D1 is doing well, speech-wise. With his therapist he is working on language goals– particularly answering “WHY” questions, STILL. He is dealing with a little stammering still, although having him “Slow down, take a breath, now say it” helps. His speech therapist thinks he began stammering as a way for his brain to catch up with what his mouth is trying to say. We think he begins to speak when a thought comes to him, even if it is an incomplete thought, and then he has to reboot, so to speak, to get it all out. Hence, the stammering. Apraxia and dyspraxia coupled with a developmental delay does make it more complicated for him.

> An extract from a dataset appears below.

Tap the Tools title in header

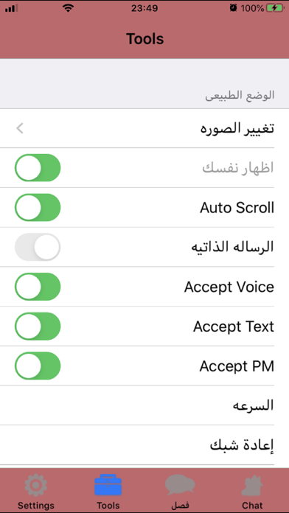(x=145, y=38)
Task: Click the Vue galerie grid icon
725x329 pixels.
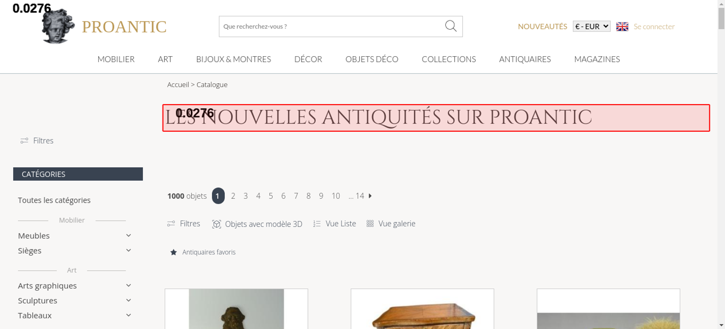Action: [x=370, y=224]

He is still drooling, although not as much. If I notice it, I just say, “Close your mouth and swallow.” He knows what I am talking about, and why. He still does not notice food or anything else on his face, hands or feet. When he eats he still uses everything he’s got… such as his chin, cheeks, nose, hands, fingers, arms.

We are still trying to work on his Alert Program, “How Fast Does Your Engine Run?” He knows that when he starts to slow down he needs to get himself up & running again, usually by jumping for a few minutes on the exercise trampoline we have. When he’s going too fast, he does push ups, crab walks, rearranges, the dining room chairs, etc. Whatever I can have him do that will give some heavy input to his goofy sensory system.

I know he probably qualifies for a diagnosis of Sensory Processing Disorder or Sensory Integration Disorder, but I don’t see how pursuing that end will get him more help. They are already telling me he cannot receive ANY sensory-related OT at the school, as they do not work on those types of issues there. They would be smart to begin offering OT for sensory processing, because they would see those kids doing MUCH better in class if they did!! D1 does FANTASTIC after a good OT session. I think the sensory issues will be with us much longer than the language ones.